FEARLESS TRUTH-TELLING & HOPEFUL SOLUTIONS
Alex Harris, an award-winning climate reporter for The Miami Herald, puts it bluntly: “Despite Miami being a major American city, we have a pretty small footprint of climate activists compared to other places like Chicago or D.C. or New York.”
Alex’s reporting, from exposing special-interest influence on Miami’s climate plans to documenting missed resilience funding, shows how small policy choices stack up “like Legos in a wall,” and why stories grounded in people and action can ignite the collective will to change.
That may be part of the reason why in 2024, the CLEO Institute honored Alex, alongside journalists Louis Aguirre and Mario Ariza, with a special Leadership Circle award, part of the Institute’s annual tradition of recognizing community members who exemplify climate advocacy and leadership in their communities.

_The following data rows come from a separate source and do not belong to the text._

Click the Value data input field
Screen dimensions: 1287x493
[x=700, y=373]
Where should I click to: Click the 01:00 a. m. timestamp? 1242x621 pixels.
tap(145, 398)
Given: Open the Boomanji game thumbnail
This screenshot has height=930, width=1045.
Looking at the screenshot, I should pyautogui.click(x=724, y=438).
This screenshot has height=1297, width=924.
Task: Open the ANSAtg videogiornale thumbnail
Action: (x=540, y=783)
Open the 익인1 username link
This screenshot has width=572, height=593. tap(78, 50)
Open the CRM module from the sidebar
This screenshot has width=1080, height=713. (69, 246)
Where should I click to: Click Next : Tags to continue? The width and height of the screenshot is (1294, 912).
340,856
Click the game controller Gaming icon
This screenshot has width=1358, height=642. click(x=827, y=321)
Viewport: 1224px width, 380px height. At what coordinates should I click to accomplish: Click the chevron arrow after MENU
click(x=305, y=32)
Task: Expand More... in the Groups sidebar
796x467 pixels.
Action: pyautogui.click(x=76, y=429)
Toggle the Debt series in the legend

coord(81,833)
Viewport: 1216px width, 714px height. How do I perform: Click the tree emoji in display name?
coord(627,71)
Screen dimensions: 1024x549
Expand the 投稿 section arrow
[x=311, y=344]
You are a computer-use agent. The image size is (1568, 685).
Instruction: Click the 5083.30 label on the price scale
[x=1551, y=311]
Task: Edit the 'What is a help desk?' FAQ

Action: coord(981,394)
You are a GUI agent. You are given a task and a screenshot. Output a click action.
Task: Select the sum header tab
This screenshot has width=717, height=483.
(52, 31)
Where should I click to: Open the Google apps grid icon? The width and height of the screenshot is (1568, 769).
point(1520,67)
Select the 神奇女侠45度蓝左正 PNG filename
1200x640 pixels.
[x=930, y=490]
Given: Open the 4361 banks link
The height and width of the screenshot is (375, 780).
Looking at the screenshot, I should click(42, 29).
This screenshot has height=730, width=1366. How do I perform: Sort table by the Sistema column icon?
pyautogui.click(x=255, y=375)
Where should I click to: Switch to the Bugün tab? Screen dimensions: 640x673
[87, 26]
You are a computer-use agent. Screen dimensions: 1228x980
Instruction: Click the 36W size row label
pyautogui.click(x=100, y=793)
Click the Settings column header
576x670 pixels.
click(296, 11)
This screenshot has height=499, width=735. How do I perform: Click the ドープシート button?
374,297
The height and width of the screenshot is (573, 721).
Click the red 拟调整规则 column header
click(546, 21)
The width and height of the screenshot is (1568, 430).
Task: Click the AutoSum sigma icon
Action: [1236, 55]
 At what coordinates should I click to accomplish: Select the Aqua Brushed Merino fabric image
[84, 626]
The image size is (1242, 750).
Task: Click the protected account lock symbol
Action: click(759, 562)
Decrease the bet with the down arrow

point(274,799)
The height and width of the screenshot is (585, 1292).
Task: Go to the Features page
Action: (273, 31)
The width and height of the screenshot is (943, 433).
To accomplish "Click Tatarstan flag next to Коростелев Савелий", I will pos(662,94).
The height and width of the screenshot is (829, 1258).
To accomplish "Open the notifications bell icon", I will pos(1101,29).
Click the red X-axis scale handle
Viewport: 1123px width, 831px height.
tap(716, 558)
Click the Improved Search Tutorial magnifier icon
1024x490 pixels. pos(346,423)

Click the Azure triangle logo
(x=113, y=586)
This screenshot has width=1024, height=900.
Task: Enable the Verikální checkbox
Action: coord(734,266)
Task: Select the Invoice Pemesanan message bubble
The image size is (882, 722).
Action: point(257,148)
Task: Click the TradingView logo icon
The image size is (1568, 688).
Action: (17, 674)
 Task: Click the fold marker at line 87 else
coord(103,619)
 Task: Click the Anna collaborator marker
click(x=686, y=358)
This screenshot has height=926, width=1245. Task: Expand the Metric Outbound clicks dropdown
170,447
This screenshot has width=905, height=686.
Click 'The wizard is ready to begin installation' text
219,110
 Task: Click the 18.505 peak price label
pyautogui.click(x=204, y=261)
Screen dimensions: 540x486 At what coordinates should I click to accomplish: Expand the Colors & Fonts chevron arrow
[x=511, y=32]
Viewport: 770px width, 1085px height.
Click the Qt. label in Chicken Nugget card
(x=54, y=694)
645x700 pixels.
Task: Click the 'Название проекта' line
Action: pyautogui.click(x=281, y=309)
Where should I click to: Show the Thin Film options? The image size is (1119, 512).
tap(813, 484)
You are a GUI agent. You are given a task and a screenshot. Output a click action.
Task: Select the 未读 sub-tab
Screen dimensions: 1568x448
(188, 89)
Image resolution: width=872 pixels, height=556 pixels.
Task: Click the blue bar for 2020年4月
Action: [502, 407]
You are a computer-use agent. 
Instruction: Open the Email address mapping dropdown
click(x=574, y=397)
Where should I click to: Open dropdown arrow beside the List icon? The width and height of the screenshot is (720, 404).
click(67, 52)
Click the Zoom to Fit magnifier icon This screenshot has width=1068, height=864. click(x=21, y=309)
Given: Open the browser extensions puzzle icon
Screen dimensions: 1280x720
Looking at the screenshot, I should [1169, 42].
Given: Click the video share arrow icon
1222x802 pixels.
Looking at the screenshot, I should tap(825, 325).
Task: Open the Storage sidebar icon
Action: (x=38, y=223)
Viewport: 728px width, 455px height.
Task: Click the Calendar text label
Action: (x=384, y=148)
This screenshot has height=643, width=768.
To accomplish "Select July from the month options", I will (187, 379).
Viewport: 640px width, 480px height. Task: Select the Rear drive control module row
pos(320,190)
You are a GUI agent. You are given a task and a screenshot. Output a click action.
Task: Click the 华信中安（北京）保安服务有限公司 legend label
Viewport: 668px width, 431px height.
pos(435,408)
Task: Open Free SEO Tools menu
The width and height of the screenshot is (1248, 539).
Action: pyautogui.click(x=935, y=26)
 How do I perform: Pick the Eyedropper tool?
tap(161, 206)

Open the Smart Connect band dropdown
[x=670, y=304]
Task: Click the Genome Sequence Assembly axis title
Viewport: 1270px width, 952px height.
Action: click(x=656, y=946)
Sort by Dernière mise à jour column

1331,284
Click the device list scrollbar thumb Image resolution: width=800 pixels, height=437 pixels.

“The CLEO Institute fills an important void,” she says. “They’ve always been a leading voice on climate action, and they’ve really shaped the conversation — from youth activism to Tallahassee advocacy to their creative campaigns.”
And on why the work matters, Alex adds:
“The best climate journalism reminds people of their own agency. Climate change is scary, but hope is not lost. There are solutions, and there are actions we can take.”

Photo Courtesy of The CLEO Institute
CLEO’s Vision 2030: Fearlessly Forward is a bold call to action. Over the next decade, the institute aims to mobilize millions through education, civic engagement, and community resilience; influence policies that accelerate a clean-energy transition; and scale solutions that center women, youth, and frontline communities.
“Fearless leadership isn’t about weathering the crisis ahead,” Yoca says. “It’s about meeting this moment with intention and clarity.”
She adds: “Courage is contagious. Our amazing team, partners, youth, and community leaders show me every day that progress doesn’t come from comfort — it comes from conviction. Fearless leadership isn’t the absence of fear; it’s action rooted in purpose.”